The urgency for a strategic review at EDS, however, is driven by non-financial factors. “Of core concern is how best to fulfill EDS’ mission in the 21st century and how to structure the seminary to do that work,” Ragsdale said.
“The market is shrinking,” she said in her May 8 State of the School address, as dioceses and congregations “don’t have money to support people coming here.” She described a need “to create a business model to embrace what we’ve always done and embrace new things.”
Among the hot topics is whether EDS will offer new faculty tenure, which “generally boils down to a lifetime job,” Ragsdale told TLC. The strategic review will consider, among other things, whether long-term contracts can preserve academic freedom for new faculty while giving the school more flexibility to adapt to changing times.
Most current EDS faculty members are expected to retire within the next five to six years. Hence now is the right time to take stock of hiring practices, Dean Ragsdale said, adding that she’s not surprised the prospect of making systemic change has stirred up resistance.

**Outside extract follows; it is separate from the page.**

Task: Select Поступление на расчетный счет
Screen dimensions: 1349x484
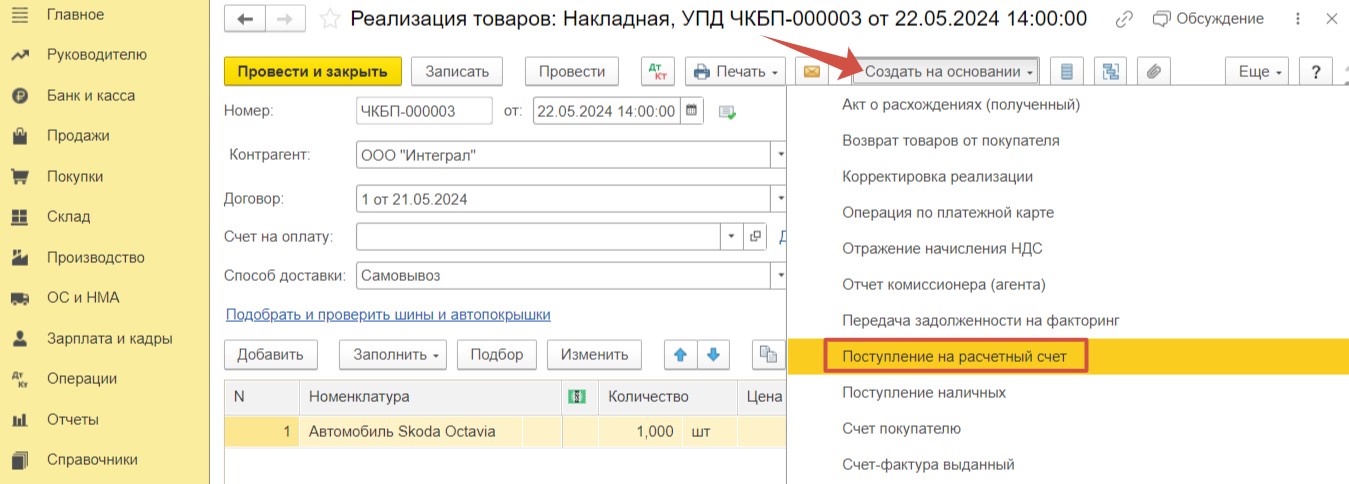Action: (x=955, y=356)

No-confidence votes and resistance from faculty “are a dime a dozen, pretty much since the 1980s,” she said. “It’s just a way of doing business, especially for places that are facing the need to potentially make significant change. It goes with the territory.”
Theological education experts are likewise not surprised to see faculty throwing a wrench in a process that stands to disrupt business-as-usual at their institutions.
Upheaval across theological education is creating anxiety for faculty, boards, and administrators, and those dynamics can easily surface in a high-stakes strategic review, according to Christian Scharen, vice president of applied research at Auburn Theological Seminary’s Center for the Study of Theological Education.
“When faculty feel like they’re not consulted,” Scharen said, “it heightens their feelings of anxiety about job security and the future of the institutions they’re working at. It creates a context of distrust and the need for transparency.”
The trustees, who want to restart the strategic review, are assessing what the next steps might be. Dean Kowalski said one option might include assembling a new team of consultants who would have the confidence of faculty as well as other stakeholders. Wheeler, meanwhile, has said she will work with colleague Anthony Ruger on an analysis of enrollment and other statistical trends for EDS.
What’s not an option, Kowalski said, is to let the status quo go unchecked. The Episcopal Church is enriched by the diversity of its seminaries, in his view, and would be impoverished if some were to close under the weight of financial pressures.
“If you spend down that endowment, you can’t keep selling property if you don’t have it anymore to sell,” he said. “Now you have an opportunity, but it could be squandered. It’s a Biblical notion: you were bestowed with these incredible gifts. You were imbued with the Spirit. But you could waste it.”